Hans-Georg Lundahl there are no fact-based narratives in literature before the 4th century BC.

Hans-Georg Lundahl
"there is no commentary on his globe views but he believed that the stars were inside a hard dome."

Ptolemy's view as fix stars would be the outermost crystalline sphere, not refuted until Tycho's observation of a comet passing through supposed "crystalline spheres" after Luther died.

"He cold the astronomer's philosophers"

Context? Regiomontanus and Copernicus hardly were simply "astronomers".

"and refused to believe they saw stars"

I think you are garbling Luther's actual comment, precise quote please, even if he was a heretic, he was not a senile with Alzheimer. Astronomers certainly did see stars. They still do. Astronomers also certainly did not see earth move through stars, and they still don't. Heliocentrism was never an actual observation, it was always a conclusion.

"He believed they were challenging the authority of scripture by anything there wasn't a dome above."

OK, I get it, he was probably overdoing the singular and refused to believe the plural ... I'd still like the context though.
§ §
**PROBLEM:**
Rewrite the passage of the comment on Luther and astronomy that opens with the words containing "Context? Regiomontanus and" and closes with "the context though.", substituting "dissenter" for "heretic". The material below is drawn from a separate source.

**SOURCE MATERIAL:**
§ §
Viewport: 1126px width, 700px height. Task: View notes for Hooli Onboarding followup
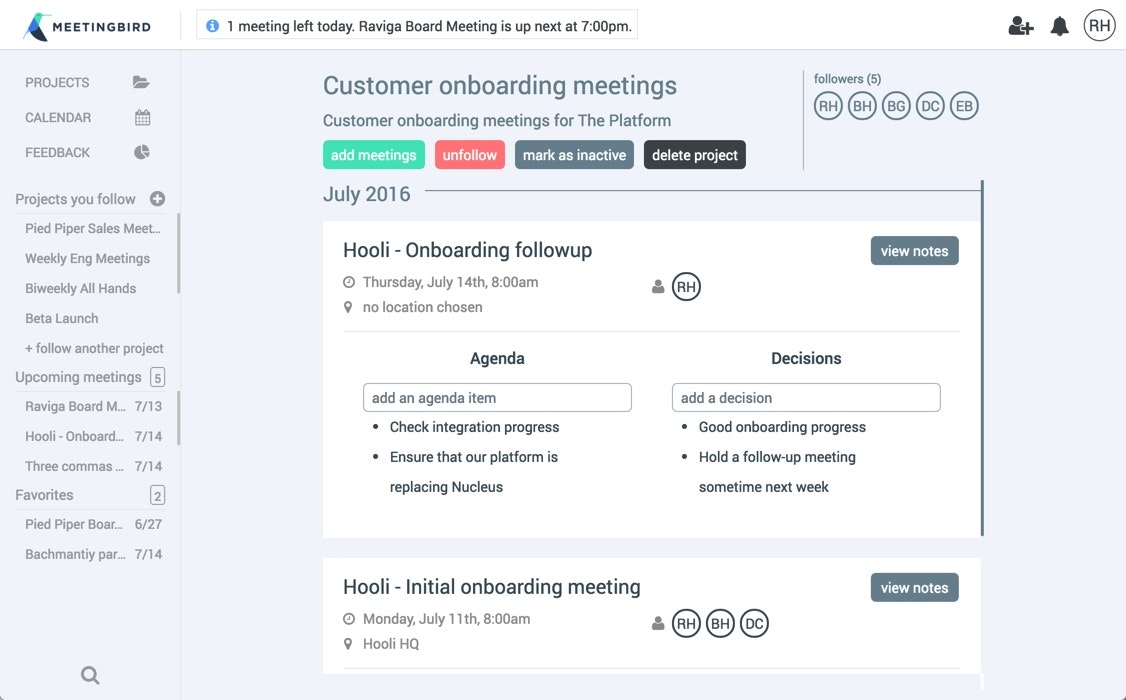[914, 251]
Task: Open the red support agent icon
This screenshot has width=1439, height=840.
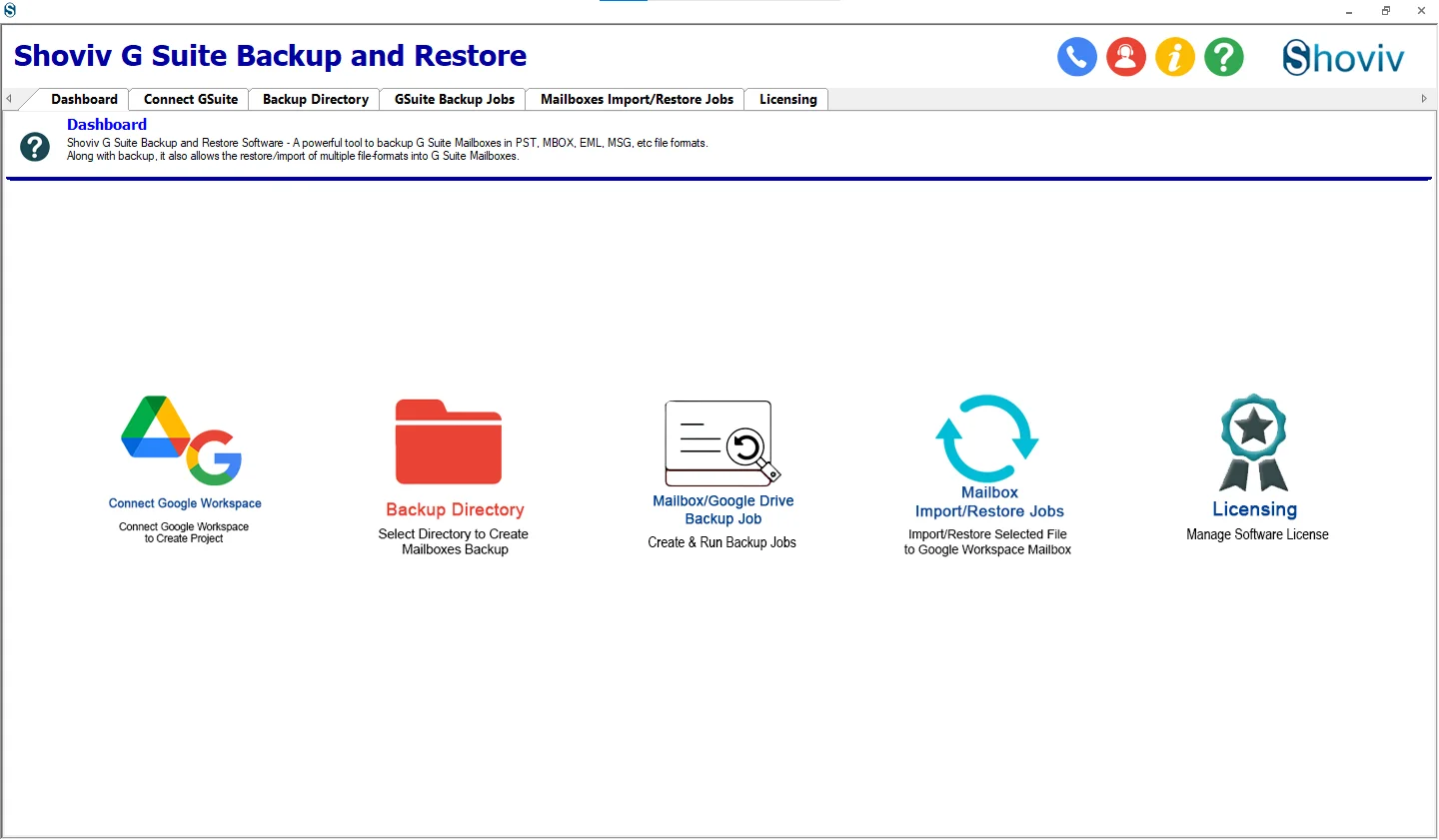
§ §
**RESULT:**
Context? Regiomontanus and Copernicus hardly were simply "astronomers".

"and refused to believe they saw stars"

I think you are garbling Luther's actual comment, precise quote please, even if he was a dissenter, he was not a senile with Alzheimer. Astronomers certainly did see stars. They still do. Astronomers also certainly did not see earth move through stars, and they still don't. Heliocentrism was never an actual observation, it was always a conclusion.

"He believed they were challenging the authority of scripture by anything there wasn't a dome above."

OK, I get it, he was probably overdoing the singular and refused to believe the plural ... I'd still like the context though.